MASSIVE JUMP IN THE NUMBER OF SOUTH AFRICANS APPLYING TO FINANCIALLY EMIGRATE
With D-Day for overseas tax looming, expats are seeking ways to counter becoming sitting ducks for corner-cutting tax agents coming out of the woodwork for a kill.
South Africans working abroad would pay up to 45% tax on their income if it exceeded a R1 million threshold come March, and this looming D-day has stirred unease among expats.
This has left expats seeking ways to counter becoming sitting ducks for the corner-cutting tax agents coming out of the woodwork for a kill.
Claudia Apicella, head of expatriate tax compliance at Tax Consulting SA, said SA expats have been flooded with conflicting information regarding the amendment, causing uncertainty and panic in their preparations for D-day.
“The cause for this is no doubt linked to the many ‘specialists’ creeping out of the woodwork, so to speak, and offering an array of tax relief processes for South African’s residing abroad. These portray ‘quick fix’ solutions or incorrectly completed processes at exorbitant costs,” she said.
Apicella cautioned that many services being offered to anxious expats regarding tax relief mechanisms were not in line with the requirements of the South African Income Tax Act No 58 of 1962’s two tax-residency tests, those of the South African Revenue Service (Sars) and exchange control regulations of the South African Reserve Bank (Sarb).
She said one of the most common processes being widely punted was financial emigration and that it has become the weapon of choice when offering SA expats tax relief on their foreign income.
Apicella said, however, that if applied for correctly, financial emigration did offer certainty that one has ceased tax residency in SA.
“The key issue here is that the fundamental steps to achieve this are not always adhered to, thus resulting in a process not correctly done which creates tax exposure for SA expats.
“The harsh reality is that many expats are undergoing financial emigration, taking into consideration only the exchange control aspects thereof, and thus not dealing with important tax implications,” she said.
Tax diagnostic specialist, Nicolas Botha, said the key when undergoing the financial emigration process through an agent was that all compliance steps for the process must be clearly defined to the client.

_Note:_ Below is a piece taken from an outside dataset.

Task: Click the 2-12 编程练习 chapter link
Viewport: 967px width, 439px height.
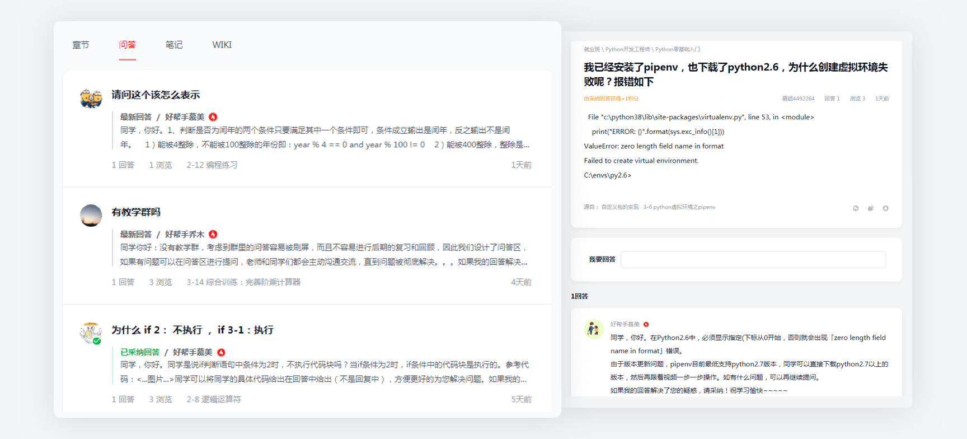Action: click(212, 165)
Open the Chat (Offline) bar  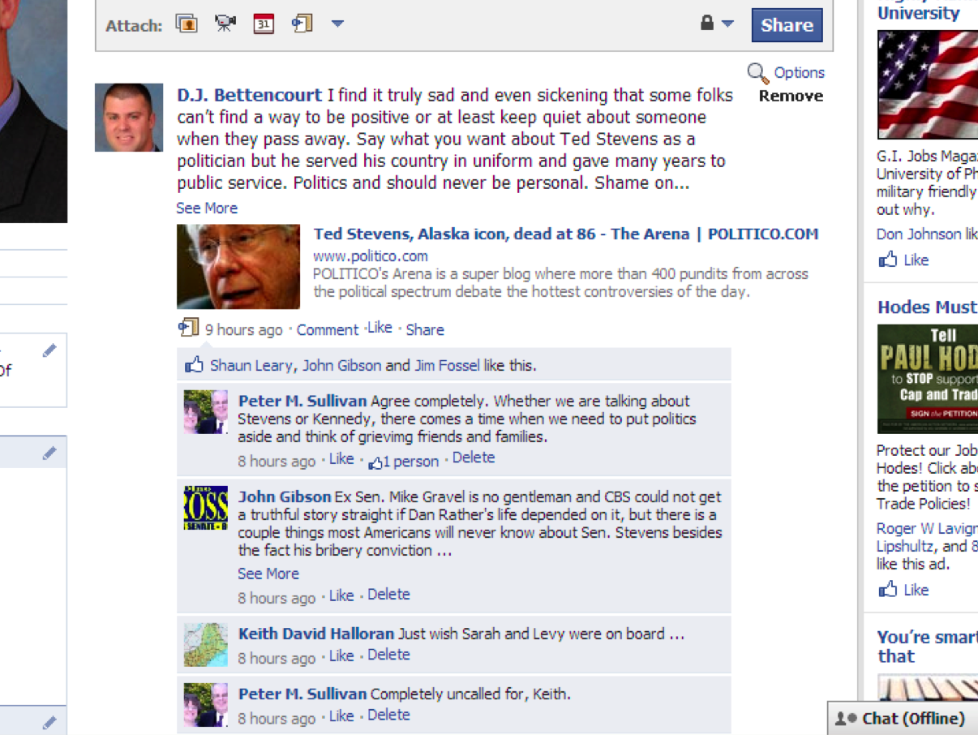tap(902, 718)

“From a client perspective, the best first step will be to determine if the provider is offering financial emigration or formal emigration.
“These are often referred to as being the same process. However, this is not the case,” he said.

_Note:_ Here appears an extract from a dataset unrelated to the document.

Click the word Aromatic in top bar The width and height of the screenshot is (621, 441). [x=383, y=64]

According to Botha, financial emigration is a two-fold process which included a Sars component dealing with the legal aspects of non-tax residency as well as the formal emigration component dealing with the Sarb aspects of exchange control.
“Formal emigration on its own does not fully deal with the tax aspects.
“The best way to check this is if the company requests you to outsource your tax affairs to a tax practitioner or consultant – meaning they only assist with formal emigration,” Botha said.